Exercise details:
Give again exactly the lines that stretch from the one with "The width and height of the screenshot is (1568, 544)." to the end of the data below, including both of those lines and nothing else.

Records to use:
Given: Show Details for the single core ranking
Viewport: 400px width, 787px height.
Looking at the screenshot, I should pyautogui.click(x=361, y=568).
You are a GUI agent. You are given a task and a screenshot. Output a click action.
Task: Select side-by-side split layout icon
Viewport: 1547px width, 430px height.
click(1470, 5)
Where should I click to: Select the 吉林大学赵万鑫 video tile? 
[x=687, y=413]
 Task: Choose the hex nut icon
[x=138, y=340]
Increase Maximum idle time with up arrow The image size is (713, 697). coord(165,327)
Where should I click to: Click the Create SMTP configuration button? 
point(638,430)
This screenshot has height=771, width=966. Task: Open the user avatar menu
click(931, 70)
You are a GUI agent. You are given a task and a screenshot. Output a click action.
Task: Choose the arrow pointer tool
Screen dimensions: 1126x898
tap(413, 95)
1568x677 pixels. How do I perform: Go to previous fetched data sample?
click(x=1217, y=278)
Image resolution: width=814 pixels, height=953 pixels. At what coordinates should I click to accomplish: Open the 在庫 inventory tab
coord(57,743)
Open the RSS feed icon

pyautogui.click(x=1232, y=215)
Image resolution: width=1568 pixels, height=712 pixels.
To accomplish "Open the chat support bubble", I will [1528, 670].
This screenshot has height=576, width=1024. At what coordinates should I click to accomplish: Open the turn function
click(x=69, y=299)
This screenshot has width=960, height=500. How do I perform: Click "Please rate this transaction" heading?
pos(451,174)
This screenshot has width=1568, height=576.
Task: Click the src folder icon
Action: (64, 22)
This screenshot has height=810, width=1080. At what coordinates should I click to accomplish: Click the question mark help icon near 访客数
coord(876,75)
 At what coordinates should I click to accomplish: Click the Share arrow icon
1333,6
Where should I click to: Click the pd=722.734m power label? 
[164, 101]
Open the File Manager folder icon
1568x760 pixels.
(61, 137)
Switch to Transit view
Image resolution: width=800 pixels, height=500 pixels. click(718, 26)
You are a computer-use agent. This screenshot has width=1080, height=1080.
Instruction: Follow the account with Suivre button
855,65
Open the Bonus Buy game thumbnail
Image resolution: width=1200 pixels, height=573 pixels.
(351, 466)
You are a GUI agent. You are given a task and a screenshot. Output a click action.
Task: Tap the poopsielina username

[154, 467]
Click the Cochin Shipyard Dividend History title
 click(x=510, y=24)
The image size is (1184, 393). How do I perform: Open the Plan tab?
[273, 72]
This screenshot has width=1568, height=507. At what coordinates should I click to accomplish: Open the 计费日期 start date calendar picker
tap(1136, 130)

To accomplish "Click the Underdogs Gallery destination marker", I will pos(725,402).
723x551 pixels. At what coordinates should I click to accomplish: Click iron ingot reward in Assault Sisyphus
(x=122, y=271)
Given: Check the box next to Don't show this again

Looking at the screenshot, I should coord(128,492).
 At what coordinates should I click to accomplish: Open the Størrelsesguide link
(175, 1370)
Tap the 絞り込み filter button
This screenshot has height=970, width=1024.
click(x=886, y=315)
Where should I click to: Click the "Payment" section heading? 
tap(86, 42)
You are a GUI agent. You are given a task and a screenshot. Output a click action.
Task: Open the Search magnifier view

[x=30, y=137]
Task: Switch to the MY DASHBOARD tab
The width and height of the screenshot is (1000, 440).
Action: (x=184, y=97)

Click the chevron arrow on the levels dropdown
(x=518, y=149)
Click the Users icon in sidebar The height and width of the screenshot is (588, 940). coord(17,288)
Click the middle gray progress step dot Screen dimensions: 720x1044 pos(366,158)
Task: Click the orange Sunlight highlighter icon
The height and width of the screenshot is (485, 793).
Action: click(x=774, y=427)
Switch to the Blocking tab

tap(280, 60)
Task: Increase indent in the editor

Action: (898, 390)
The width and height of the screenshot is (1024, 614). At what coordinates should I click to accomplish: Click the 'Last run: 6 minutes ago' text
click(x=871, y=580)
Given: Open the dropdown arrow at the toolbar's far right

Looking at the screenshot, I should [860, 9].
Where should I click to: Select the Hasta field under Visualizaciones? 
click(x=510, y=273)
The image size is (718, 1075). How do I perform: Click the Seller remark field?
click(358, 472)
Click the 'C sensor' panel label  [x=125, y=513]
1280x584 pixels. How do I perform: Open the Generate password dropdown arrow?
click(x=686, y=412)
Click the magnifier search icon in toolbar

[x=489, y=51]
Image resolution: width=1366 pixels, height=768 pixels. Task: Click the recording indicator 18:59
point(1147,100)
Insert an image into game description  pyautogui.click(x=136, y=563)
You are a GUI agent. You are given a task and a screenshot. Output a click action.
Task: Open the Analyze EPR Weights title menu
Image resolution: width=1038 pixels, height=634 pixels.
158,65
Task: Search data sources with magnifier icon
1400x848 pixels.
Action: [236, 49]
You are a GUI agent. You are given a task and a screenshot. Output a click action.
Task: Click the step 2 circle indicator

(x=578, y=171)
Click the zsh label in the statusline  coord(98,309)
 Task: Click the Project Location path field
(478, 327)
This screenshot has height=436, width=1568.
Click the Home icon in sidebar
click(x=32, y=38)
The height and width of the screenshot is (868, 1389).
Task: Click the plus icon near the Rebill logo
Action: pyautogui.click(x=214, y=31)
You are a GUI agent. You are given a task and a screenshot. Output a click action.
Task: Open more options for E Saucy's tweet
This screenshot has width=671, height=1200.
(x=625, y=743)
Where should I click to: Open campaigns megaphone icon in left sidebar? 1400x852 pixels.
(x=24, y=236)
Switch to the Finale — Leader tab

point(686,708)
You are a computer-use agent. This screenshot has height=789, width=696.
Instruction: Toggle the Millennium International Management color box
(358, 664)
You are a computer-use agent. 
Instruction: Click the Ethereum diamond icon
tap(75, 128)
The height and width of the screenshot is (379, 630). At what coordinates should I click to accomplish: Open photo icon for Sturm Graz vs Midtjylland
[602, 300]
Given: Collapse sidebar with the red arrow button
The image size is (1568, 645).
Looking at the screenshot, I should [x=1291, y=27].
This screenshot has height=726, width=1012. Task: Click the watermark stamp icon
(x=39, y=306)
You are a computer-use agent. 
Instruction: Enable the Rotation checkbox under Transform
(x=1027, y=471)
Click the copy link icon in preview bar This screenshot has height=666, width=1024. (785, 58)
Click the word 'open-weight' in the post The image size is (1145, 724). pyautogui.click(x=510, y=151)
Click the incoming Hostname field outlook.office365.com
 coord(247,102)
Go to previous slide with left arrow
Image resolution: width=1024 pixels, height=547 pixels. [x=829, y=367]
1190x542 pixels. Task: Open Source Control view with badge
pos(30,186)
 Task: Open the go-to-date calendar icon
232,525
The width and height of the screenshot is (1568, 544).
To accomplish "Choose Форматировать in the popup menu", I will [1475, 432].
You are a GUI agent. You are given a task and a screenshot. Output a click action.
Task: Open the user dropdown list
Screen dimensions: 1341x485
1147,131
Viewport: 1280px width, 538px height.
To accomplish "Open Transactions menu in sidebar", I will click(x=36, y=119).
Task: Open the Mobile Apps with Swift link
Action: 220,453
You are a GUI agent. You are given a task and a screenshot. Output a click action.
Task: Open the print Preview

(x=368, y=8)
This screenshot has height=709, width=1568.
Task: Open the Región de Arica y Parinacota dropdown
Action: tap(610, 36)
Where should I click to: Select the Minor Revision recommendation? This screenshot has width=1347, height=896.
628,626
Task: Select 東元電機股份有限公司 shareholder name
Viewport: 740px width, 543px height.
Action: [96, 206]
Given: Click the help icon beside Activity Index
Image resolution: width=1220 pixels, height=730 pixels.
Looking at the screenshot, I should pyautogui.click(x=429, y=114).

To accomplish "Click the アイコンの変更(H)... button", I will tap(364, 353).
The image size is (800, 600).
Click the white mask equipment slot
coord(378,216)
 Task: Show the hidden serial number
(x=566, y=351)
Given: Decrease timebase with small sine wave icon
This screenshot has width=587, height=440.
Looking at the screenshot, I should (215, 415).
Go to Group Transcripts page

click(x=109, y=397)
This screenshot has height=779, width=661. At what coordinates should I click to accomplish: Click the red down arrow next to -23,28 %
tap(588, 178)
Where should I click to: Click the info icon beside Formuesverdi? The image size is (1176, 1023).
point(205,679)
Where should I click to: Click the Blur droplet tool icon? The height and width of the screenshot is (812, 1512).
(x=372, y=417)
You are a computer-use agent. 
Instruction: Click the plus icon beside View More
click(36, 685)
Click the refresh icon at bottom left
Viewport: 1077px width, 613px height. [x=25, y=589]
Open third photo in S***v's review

Exercise response:
The width and height of the screenshot is (1568, 544).
To accomplish "Choose Форматировать in the popup menu", I will [1475, 432].
You are a GUI agent. You are given a task and a screenshot. Output a click action.
Task: Open the user dropdown list
Screen dimensions: 1341x485
1147,131
Viewport: 1280px width, 538px height.
To accomplish "Open Transactions menu in sidebar", I will click(x=36, y=119).
Task: Open the Mobile Apps with Swift link
Action: 220,453
You are a GUI agent. You are given a task and a screenshot. Output a click action.
Task: Open the print Preview

(x=368, y=8)
This screenshot has height=709, width=1568.
Task: Open the Región de Arica y Parinacota dropdown
Action: tap(610, 36)
Where should I click to: Select the Minor Revision recommendation? This screenshot has width=1347, height=896.
628,626
Task: Select 東元電機股份有限公司 shareholder name
Viewport: 740px width, 543px height.
Action: [96, 206]
Given: Click the help icon beside Activity Index
Image resolution: width=1220 pixels, height=730 pixels.
Looking at the screenshot, I should pyautogui.click(x=429, y=114).

To accomplish "Click the アイコンの変更(H)... button", I will tap(364, 353).
The image size is (800, 600).
Click the white mask equipment slot
coord(378,216)
 Task: Show the hidden serial number
(x=566, y=351)
Given: Decrease timebase with small sine wave icon
This screenshot has width=587, height=440.
Looking at the screenshot, I should (215, 415).
Go to Group Transcripts page

click(x=109, y=397)
This screenshot has height=779, width=661. At what coordinates should I click to accomplish: Click the red down arrow next to -23,28 %
tap(588, 178)
Where should I click to: Click the info icon beside Formuesverdi? The image size is (1176, 1023).
point(205,679)
Where should I click to: Click the Blur droplet tool icon? The height and width of the screenshot is (812, 1512).
(x=372, y=417)
You are a computer-use agent. 
Instruction: Click the plus icon beside View More
click(36, 685)
Click the refresh icon at bottom left
Viewport: 1077px width, 613px height. [x=25, y=589]
Open third photo in S***v's review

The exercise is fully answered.